───── Data listing ─────
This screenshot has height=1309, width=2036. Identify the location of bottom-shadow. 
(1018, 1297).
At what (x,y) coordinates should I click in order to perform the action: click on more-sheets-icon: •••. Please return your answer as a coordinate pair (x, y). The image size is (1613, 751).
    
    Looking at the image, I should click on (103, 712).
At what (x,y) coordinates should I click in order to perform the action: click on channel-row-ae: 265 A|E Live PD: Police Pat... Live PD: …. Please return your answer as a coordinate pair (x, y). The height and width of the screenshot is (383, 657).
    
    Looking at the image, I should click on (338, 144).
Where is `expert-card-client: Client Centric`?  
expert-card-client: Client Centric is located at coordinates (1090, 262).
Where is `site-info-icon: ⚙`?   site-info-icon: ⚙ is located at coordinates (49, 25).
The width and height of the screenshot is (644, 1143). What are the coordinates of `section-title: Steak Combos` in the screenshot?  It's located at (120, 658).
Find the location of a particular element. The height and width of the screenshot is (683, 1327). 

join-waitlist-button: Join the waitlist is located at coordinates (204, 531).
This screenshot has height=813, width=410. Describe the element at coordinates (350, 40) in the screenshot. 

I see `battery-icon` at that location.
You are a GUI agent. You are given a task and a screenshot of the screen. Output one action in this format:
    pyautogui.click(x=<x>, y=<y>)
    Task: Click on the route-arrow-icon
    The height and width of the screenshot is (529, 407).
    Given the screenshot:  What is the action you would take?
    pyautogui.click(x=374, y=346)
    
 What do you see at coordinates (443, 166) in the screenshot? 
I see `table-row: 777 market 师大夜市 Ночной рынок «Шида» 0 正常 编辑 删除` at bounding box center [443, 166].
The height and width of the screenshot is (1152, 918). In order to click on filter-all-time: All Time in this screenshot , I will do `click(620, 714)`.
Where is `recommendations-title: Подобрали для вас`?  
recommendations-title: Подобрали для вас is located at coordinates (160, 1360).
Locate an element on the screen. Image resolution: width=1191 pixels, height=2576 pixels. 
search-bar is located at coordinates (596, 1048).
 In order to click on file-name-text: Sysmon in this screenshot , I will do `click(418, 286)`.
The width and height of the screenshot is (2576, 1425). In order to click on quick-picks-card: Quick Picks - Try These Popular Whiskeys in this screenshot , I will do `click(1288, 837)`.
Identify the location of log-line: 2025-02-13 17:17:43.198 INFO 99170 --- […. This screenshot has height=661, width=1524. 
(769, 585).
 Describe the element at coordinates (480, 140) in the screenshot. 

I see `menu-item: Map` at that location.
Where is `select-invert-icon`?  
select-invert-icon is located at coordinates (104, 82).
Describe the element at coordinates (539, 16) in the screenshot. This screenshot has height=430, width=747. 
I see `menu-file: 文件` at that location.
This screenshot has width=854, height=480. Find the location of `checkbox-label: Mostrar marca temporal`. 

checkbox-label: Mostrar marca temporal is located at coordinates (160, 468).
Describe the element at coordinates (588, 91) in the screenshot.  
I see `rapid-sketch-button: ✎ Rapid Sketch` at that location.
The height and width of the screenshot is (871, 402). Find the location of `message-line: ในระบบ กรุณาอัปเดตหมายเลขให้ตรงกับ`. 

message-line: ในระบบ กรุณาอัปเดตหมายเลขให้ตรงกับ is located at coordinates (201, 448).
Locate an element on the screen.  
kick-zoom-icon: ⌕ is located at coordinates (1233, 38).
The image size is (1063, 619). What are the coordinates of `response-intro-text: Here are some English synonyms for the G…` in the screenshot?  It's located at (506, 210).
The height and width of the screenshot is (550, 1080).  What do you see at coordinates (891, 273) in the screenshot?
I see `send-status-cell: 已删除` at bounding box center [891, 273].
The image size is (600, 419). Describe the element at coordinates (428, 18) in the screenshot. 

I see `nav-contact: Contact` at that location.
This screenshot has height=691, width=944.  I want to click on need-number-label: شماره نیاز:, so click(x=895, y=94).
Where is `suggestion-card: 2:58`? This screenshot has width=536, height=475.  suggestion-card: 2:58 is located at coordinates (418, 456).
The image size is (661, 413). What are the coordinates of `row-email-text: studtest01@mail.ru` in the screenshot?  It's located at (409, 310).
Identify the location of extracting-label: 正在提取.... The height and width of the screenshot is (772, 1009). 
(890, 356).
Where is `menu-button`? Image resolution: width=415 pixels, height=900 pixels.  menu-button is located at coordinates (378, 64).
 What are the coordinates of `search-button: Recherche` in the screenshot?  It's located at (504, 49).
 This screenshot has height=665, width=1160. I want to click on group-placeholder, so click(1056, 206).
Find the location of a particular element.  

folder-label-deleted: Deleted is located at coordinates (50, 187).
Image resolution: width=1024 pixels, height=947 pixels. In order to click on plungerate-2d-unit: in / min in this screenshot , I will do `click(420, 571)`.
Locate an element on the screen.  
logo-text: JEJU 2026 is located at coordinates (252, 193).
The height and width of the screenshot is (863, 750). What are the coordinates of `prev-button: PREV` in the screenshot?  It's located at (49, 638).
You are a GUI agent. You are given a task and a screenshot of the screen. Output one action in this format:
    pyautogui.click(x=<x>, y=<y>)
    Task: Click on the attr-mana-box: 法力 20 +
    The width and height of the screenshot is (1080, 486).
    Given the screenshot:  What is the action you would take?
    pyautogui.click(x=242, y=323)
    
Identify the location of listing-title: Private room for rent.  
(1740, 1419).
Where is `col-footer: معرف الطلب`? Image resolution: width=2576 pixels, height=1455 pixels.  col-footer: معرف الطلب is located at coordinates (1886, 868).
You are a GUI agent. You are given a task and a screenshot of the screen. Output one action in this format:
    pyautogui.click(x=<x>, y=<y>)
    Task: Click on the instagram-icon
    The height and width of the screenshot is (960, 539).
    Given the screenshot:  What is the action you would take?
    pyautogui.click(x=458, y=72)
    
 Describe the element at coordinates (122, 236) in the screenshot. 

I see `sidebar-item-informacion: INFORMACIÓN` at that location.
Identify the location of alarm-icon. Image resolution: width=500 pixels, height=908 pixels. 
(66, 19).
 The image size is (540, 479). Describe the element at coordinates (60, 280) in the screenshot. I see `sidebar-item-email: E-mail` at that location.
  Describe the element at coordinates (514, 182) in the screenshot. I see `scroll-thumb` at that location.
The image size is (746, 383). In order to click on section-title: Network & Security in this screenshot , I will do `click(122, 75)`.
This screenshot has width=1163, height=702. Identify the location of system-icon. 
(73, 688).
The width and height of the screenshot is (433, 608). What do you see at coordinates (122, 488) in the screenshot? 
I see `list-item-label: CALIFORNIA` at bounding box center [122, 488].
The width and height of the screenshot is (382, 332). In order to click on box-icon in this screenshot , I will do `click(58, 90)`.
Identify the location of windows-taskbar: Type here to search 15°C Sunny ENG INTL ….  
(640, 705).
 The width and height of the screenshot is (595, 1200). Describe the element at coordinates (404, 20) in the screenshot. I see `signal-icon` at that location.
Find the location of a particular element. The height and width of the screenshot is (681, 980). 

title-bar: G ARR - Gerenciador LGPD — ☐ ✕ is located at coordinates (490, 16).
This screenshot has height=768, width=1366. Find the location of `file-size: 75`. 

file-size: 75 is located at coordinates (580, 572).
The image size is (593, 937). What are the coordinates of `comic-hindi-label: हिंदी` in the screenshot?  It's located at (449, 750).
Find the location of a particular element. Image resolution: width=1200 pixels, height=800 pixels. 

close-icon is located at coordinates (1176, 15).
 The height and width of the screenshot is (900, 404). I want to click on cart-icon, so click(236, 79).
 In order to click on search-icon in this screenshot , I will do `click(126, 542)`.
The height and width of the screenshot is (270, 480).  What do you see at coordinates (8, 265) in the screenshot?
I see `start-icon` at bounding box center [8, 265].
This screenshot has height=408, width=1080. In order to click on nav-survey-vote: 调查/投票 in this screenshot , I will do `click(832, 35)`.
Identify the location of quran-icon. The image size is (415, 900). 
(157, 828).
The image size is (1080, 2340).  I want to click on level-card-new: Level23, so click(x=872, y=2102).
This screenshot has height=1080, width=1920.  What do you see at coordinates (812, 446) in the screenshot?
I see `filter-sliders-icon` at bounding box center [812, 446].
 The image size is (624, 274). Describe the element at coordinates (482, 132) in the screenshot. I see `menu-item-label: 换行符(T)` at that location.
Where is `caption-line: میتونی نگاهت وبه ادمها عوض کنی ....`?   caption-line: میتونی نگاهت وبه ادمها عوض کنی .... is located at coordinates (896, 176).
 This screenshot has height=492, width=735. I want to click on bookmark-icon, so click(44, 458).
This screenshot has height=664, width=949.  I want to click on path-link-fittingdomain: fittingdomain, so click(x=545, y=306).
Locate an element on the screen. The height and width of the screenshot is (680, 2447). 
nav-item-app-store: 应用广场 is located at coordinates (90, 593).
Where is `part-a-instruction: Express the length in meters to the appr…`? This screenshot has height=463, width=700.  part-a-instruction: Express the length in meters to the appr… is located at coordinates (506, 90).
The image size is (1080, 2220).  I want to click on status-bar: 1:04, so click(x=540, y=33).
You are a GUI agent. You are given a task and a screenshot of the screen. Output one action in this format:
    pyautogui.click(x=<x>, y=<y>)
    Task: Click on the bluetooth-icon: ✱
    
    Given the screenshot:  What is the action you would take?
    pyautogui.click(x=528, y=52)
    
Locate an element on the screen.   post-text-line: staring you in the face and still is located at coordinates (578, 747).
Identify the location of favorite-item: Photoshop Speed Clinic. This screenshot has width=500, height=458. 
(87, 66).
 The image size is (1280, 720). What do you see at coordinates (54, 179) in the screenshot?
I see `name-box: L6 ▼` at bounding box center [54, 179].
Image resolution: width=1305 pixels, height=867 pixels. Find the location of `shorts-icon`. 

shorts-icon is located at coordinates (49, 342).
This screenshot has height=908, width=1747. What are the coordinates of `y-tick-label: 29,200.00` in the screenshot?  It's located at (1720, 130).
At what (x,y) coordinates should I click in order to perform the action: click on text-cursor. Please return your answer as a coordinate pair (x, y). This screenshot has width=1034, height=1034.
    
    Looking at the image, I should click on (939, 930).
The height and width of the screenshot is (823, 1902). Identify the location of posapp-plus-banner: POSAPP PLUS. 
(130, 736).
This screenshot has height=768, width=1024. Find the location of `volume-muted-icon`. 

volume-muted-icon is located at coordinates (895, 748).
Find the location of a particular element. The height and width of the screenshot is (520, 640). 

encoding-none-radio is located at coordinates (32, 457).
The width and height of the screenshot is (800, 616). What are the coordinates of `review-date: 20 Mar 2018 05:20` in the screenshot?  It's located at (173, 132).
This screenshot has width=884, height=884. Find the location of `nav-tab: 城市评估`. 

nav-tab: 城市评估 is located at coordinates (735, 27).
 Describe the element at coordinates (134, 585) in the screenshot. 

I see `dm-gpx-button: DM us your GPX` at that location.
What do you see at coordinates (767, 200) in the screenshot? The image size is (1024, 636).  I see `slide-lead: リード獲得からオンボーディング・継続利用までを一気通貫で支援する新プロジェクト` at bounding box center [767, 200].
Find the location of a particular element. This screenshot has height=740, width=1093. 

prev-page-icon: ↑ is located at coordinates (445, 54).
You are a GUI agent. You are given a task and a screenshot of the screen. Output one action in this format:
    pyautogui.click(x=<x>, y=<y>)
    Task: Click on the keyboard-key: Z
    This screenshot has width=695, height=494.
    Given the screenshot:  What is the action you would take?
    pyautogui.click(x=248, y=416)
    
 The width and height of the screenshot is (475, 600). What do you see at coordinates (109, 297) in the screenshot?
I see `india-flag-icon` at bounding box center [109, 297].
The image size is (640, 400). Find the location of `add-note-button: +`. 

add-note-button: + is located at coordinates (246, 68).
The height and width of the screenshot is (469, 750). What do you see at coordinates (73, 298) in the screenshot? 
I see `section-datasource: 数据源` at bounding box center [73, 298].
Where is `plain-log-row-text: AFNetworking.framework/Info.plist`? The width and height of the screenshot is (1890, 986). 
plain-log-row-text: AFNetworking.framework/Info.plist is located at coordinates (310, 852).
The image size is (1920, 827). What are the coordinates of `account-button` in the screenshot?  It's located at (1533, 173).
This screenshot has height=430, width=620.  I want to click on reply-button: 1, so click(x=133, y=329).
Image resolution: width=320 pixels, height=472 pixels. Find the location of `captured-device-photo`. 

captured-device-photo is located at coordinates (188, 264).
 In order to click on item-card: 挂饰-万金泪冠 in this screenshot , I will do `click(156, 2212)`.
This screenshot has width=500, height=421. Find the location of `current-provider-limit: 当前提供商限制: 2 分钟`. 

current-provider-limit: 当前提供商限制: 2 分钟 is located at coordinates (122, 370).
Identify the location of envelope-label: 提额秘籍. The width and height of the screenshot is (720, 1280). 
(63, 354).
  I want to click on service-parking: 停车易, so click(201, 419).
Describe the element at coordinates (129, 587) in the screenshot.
─────
- How to complete this task
Copy the lines verbatim, beginning with the line that contains "Describe the element at coordinates (480, 140)" and continuing through the line that contains "The image size is (1063, 619).".

- Output for this task
 Describe the element at coordinates (480, 140) in the screenshot. 

I see `menu-item: Map` at that location.
Where is `select-invert-icon`?  
select-invert-icon is located at coordinates (104, 82).
Describe the element at coordinates (539, 16) in the screenshot. This screenshot has height=430, width=747. 
I see `menu-file: 文件` at that location.
This screenshot has width=854, height=480. Find the location of `checkbox-label: Mostrar marca temporal`. 

checkbox-label: Mostrar marca temporal is located at coordinates (160, 468).
Describe the element at coordinates (588, 91) in the screenshot.  
I see `rapid-sketch-button: ✎ Rapid Sketch` at that location.
The height and width of the screenshot is (871, 402). Find the location of `message-line: ในระบบ กรุณาอัปเดตหมายเลขให้ตรงกับ`. 

message-line: ในระบบ กรุณาอัปเดตหมายเลขให้ตรงกับ is located at coordinates (201, 448).
Locate an element on the screen.  
kick-zoom-icon: ⌕ is located at coordinates (1233, 38).
The image size is (1063, 619). What are the coordinates of `response-intro-text: Here are some English synonyms for the G…` in the screenshot?  It's located at (506, 210).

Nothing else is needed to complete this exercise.